*Records taken from a collection:*
— START —

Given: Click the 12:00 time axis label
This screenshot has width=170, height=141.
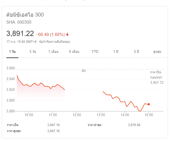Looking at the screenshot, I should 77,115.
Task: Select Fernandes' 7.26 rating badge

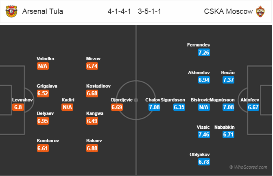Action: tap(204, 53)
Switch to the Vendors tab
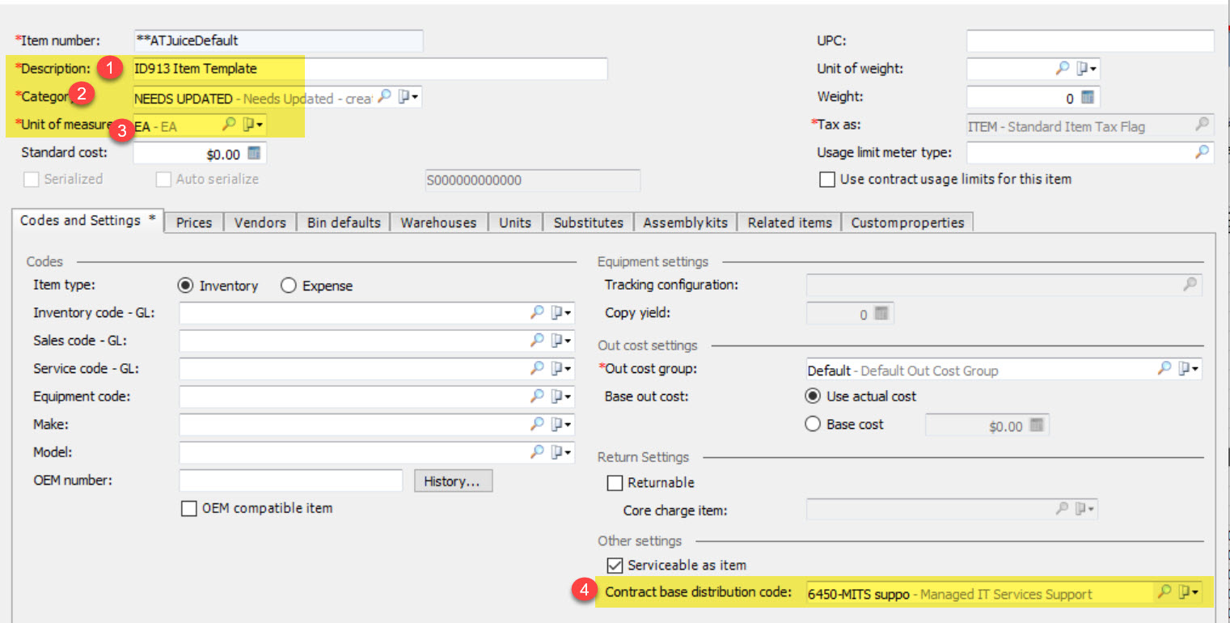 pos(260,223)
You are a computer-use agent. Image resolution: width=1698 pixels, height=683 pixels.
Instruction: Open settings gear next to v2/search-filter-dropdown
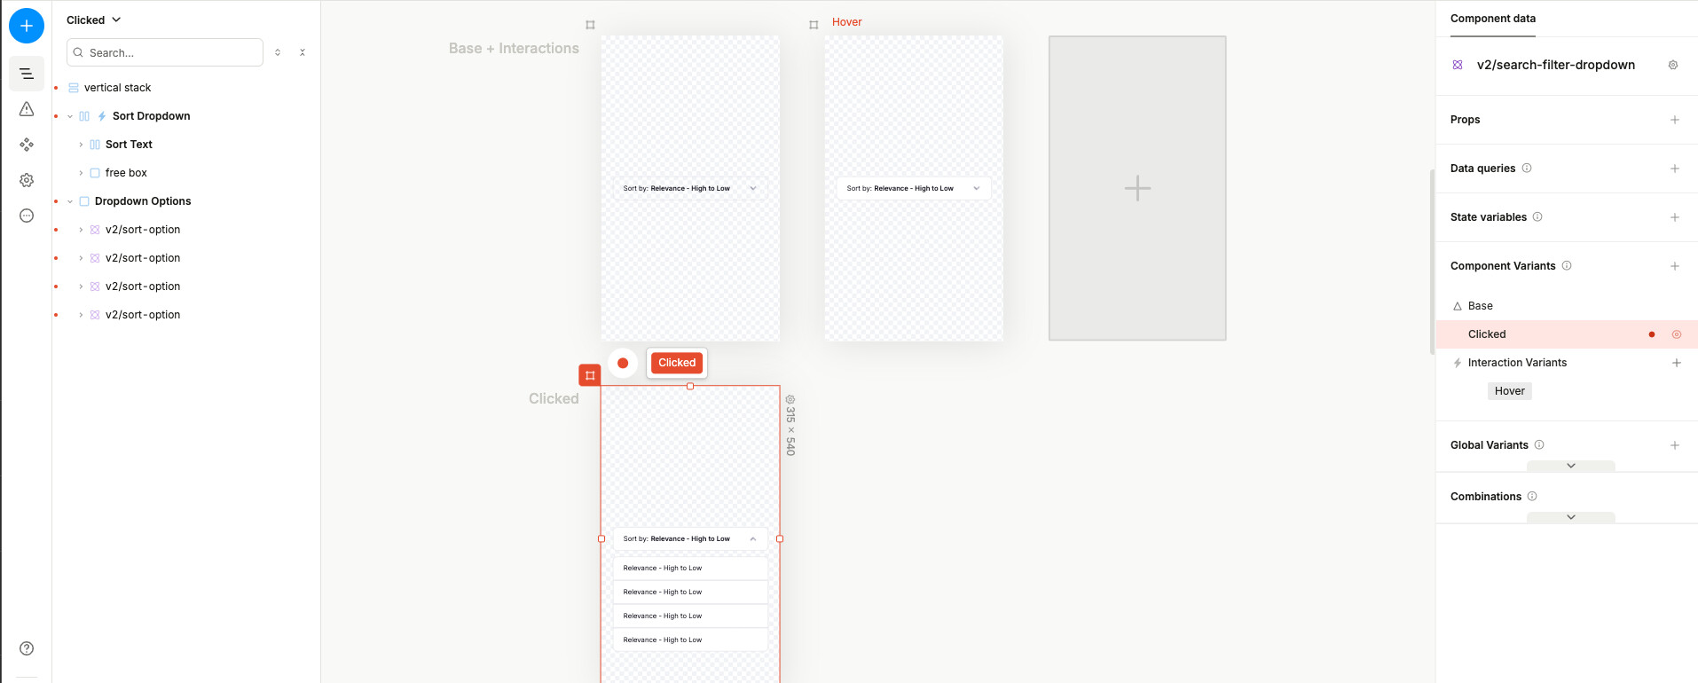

— END —

*WHAT IS REQUIRED:* From the start of the material through the line with "pos(260,223)", change "Vendors" to "Suppliers" and leave everything else as it is. Omit the pictures from your answer.

*THE RESULT:*
Given: Click the 12:00 time axis label
This screenshot has width=170, height=141.
Looking at the screenshot, I should 77,115.
Task: Select Fernandes' 7.26 rating badge

Action: tap(204, 53)
Switch to the Suppliers tab
 pos(260,223)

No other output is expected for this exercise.